Wihara tempat Wanda mangkal juga merangkap sebagai tempat penyimpanan abu jenazah. Jadi memang terlihat cukup ramai. Orang-orang datang silih berganti memanjatkan doa-doa sambil membakar hio dan kertas-kertas berwarna kuning.
Wanda terlihat sabar menunggu. Lewat pengurus wihara ada yang sudah memesan 67 ekor sriti. Jadi, tinggal menunggu calon pembelinya datang. Sesekali dia juga melayani pembeli lain yang hanya membeli seekor dua ekor saja. Satu ekor sriti dihargai Rp3.000,00 saja.
“Ini burung-burungnya boleh nangkap sendiri?” tanya saya.
“Ya nggak lah, Mas. Ini ngambil dari juragan. Nanti kalau ada yang nggak laku ya dikembalikan.”

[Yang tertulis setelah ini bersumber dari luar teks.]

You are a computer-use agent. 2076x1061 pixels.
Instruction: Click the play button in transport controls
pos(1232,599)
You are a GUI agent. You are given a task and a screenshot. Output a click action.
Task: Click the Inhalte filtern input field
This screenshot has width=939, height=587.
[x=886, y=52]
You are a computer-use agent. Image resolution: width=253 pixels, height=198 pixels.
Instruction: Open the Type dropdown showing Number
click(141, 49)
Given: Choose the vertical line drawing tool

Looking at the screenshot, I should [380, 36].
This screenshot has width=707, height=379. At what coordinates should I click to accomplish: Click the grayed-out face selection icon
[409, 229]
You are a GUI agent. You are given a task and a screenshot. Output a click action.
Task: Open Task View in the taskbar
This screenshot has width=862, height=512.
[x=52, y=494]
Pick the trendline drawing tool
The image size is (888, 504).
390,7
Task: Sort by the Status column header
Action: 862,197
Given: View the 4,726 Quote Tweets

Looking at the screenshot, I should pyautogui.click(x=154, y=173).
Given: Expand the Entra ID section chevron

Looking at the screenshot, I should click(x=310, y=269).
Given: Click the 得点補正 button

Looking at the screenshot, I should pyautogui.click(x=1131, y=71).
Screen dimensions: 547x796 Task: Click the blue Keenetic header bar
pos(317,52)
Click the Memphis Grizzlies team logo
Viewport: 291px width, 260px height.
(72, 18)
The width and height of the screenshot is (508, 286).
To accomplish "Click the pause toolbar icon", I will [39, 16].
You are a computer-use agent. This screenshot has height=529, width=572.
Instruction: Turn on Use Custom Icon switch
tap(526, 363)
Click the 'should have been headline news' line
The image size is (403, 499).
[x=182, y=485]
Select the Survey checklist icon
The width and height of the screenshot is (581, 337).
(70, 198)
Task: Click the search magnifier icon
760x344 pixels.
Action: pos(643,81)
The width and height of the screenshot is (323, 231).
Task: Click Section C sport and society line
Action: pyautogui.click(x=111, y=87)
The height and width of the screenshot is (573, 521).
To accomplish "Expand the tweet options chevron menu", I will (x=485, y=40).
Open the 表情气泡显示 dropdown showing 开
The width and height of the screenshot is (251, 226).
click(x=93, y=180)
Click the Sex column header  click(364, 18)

“Saya kadang ke sini tapi koq baru lihat ya?” tanya saya sedikit penasaran.
“Mungkin pas nggak jumpa. Karena memang biasanya muter cari yang paling ramai.”
Pemuda yang kesehariannya bekerja sebagai buruh bangunan itu dua kali sebulan berjualan burung sriti atau yang juga disebut burung layang-layang. Ia memanfaatkan momen tertentu dalam tradisi Tionghoa yang jatuh pada awal dan pertengahan bulan.